文書抜粋:
こちらの記事では統計学の基礎である、
推定・検定について学ぶことができる動画教材を紹介します。
こちらのヨビノリさんのYouTube動画の
補完情報としてまとめました。
ヨビノリたくみさん、やすさんがどんな方か知りたい方はこちらへ
推定・検定の用語
この動画を見るとわかること
- 推定、検定で使用される用語
- 推定、検定をするときの前提条件
用語の解説
母集団:調査する対象全体
$$母集団の平均を母平均:\mu$$
$$母集団の分散を母分散:\sigma^2$$
一個一個のデータのことを標本といいます。
$$標本:X_1,X_2 \dots X_n$$
テーマ
取り出した標本から母集団がどんな集団かを推定したい。
これは統計的推測と呼ばれる
(統計的推測には統計的推定と仮説検定がある。)
前提条件
母集団が十分大きい場合を想定。
(大きすぎて全部を調べられないから
一部のデータだけで母集団の姿を想像したい)
標本の取り出し方は無作為に抽出する必要があります。
偏りがあると知りたい母集団の平均と分散からかけ離れてしまいます。
母集団分布は正規分布と仮定して話を進めます。
なぜなら正規分布は最もポピュラーで数学的な性質も扱いやすいから。
$$X_1,X_2 \dots X_n$$
大文字は確率変数を表す。
$$x_1,x_2 \dots x_n$$
小文字は具体的な数値、観測値、実現値を表す。
母集団の母平均をピンポイントで推定
テーマ
母集団の
$$母平均:\mu=?\\
母分散\sigma^2=?$$
をピンポイントで知りたい
つまり母分散は分かっているけど
母平均が分からないので推定したい
標本平均による平均の点推定
ピンポイント予想、一つの値を当てたい。
これを点推定という。
取り出したサンプル(標本)の平均値を
標本平均という。
$$標本平均:\overline{X} = \frac{X_1+ \dots + X_n}{n}$$
標本平均も確率変数となる。
(各Xは特定の値ではなくある確率で決まる変数であり、
それの和も確率で決まる変数となるから)
不偏分散による分散の点推定
$$標本分散:S^2 = \frac{(X_1-\overline{X})^2+ \dots + (X_n – \overline{X})^2}{n}$$
標本分散も確率変数となる。
標本分散は点推定には適していない。
標本分散の代わりに不偏分散を用いる。
$$不偏分散:U^2 = \frac{(X_1-\overline{X})^2+ \dots + (X_n – \overline{X})^2}{n-1}$$
不偏分散のほうが点推定には適している
不偏分散の方が分母の値が小さくなるので
不偏分散>標本分散となる。
推定量に望む性質
$$(\theta:母数,\hat{\theta}:推定量)$$
推定したい真の値θを母数という。
母数を標本から推定した値を推定量という。
母数と推定量の関係
一致性
$$nが大きくなれば\hat{\theta}が\thetaに限りなく近づく$$
数式で表現すると下記のようになる。(確率収束)

データセットのエントリー:
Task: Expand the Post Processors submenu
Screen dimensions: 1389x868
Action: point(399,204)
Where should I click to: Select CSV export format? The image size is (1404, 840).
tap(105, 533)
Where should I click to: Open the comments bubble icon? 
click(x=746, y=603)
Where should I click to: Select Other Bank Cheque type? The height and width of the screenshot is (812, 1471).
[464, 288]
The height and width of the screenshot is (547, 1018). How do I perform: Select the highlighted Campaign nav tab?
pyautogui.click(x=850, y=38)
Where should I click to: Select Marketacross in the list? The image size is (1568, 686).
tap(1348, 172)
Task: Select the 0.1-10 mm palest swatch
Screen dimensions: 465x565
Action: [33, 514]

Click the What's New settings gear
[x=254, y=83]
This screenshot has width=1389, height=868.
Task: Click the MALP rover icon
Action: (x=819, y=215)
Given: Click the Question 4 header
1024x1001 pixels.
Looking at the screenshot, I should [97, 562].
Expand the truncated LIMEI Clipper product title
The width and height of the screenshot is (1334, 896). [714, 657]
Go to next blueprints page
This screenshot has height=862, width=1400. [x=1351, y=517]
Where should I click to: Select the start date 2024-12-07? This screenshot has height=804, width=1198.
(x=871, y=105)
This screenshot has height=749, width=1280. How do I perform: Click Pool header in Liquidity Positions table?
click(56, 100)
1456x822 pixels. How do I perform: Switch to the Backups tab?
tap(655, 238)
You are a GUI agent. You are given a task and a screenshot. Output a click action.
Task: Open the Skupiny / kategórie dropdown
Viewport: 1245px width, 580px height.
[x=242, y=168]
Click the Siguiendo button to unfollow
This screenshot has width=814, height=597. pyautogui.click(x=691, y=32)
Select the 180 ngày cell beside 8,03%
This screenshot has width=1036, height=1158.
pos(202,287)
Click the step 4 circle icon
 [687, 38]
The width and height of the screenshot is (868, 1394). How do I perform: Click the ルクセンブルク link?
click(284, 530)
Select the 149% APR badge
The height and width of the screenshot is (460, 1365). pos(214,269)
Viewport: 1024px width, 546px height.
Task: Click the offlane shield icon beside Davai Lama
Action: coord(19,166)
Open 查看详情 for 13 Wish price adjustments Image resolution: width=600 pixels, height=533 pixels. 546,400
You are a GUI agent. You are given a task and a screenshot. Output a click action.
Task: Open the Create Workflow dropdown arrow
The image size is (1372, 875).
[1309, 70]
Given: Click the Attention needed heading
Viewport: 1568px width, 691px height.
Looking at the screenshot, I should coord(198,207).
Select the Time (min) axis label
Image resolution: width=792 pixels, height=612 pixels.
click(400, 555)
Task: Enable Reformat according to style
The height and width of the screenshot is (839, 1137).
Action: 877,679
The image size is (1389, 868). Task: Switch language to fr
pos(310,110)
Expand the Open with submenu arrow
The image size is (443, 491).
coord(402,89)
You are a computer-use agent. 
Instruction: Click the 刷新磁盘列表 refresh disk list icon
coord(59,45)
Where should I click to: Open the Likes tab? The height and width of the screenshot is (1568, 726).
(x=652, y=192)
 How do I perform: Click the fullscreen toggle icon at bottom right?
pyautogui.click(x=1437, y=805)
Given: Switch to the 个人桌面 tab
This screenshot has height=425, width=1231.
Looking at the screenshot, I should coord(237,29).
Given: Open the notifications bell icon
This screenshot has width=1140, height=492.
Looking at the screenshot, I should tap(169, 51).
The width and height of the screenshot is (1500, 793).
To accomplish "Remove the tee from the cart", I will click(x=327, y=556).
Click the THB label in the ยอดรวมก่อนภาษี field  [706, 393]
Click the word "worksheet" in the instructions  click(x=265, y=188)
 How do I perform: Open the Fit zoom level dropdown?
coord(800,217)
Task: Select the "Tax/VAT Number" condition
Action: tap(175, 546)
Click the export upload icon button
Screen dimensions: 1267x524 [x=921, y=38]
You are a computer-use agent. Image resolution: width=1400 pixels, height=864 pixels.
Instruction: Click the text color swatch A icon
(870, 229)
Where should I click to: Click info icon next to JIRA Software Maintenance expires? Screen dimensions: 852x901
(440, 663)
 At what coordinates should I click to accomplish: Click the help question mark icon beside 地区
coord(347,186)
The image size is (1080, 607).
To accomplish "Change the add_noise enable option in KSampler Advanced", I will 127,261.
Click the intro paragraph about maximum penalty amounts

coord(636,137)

課題一覧:
- a) 推定・検定の記事について、次の問いに答えてください。
(i) 標本はどのように取り出す必要があるとされていますか。
(ii) 母集団分布は何であると仮定して話を進めるとされていますか。
(iii) 推定したい真の値θは何と呼ばれていますか。
- b) 推定・検定の記事を、最後に示された文の続きから書き継いでください。

各課題の解答:
- a)
(i) 無作為に抽出する必要があります。
(ii) 正規分布です。
(iii) 母数です。

- b)
$$\forall \epsilon に対し \lim_{n\to \infty}P(|\hat{\theta}-\theta|\gt \epsilon ) = 0$$
不偏性
$$\hat{\theta}の期待値が\thetaになる$$
$$E[\hat{\theta}]= \theta$$
不偏分散を利用する理由
Q:なぜ標本分散ではなく、不偏分散を使うのか?
A:標本分散では、真の分散を過小評価してしまうから。
実際に標本分散を計算すると
$$E[S^2]=\sigma^2 -\frac{1}{n}\sigma^2$$
となる。一方、不偏分散を計算すると
$$E[U^2]=\sigma^2$$
となる。
過小評価の直観的理由としては
「標本平均」との偏差で計算しているので
標本分散が真の分散よりも小さくなってしまう。
$$標本分散:S^2 = \frac{(X_1-\overline{X})^2+ \dots + (X_n – \overline{X})^2}{n}$$
区間推定:母分散が既知な場合
テーマ
母分散は分かっているけど
母平均が分からないので、
母集団から標本をとり、
(ピンポイントではなく)
幅を持たせた推定をしたい。
この幅を持たせた推定を区間推定という
一個の標本で母平均を区間推定する
身体測定を例にして説明する。
前提条件
母集団は正規分布と仮定し、
$$母分散が\sigma^2 = 6^2のとき$$
$$母平均は\mu を推定したい$$
ここで信頼度95%でμを推定する
標本数1つで区間推定する
ここでは標本を1つだけ取り出して
そこから母平均を区間推定する。
今回の標本値は165㎝であった。
信頼度95%とすると、
母平均μは次の値の範囲に含まれる
$$-1.96\sigma \le \mu \le 1.96\sigma$$
よって標本平均Xは信頼度95%で次の範囲に含まれる
$$X – 1.96\sigma \le \mu \le X + 1.96\sigma$$
これを式変形すると
$$\mu – 1.96\sigma \le X \le \mu + 1.96\sigma$$
なぜこの区間になるのか
というのは正規分布の特徴から判明している。
詳細に知りたい場合は、
図解 統計学超入門を読むと理解できる
$$\sigma = 6, X=165を代入すると$$
$$153.24 \le \mu \le 176.76$$
これは信頼度95%の信頼区間となる
この信頼区間の意味を言い換えると
算出される信頼区間のうち95%が母平均を含む
ということは
5%の確率で、母平均(真の平均値)を含まない区間を
推定するリスクも孕んでいることにも留意したい。
複数個の標本から母平均を区間推定する
今度は複数個の標本を取り出し
そこから母平均を区間推定する。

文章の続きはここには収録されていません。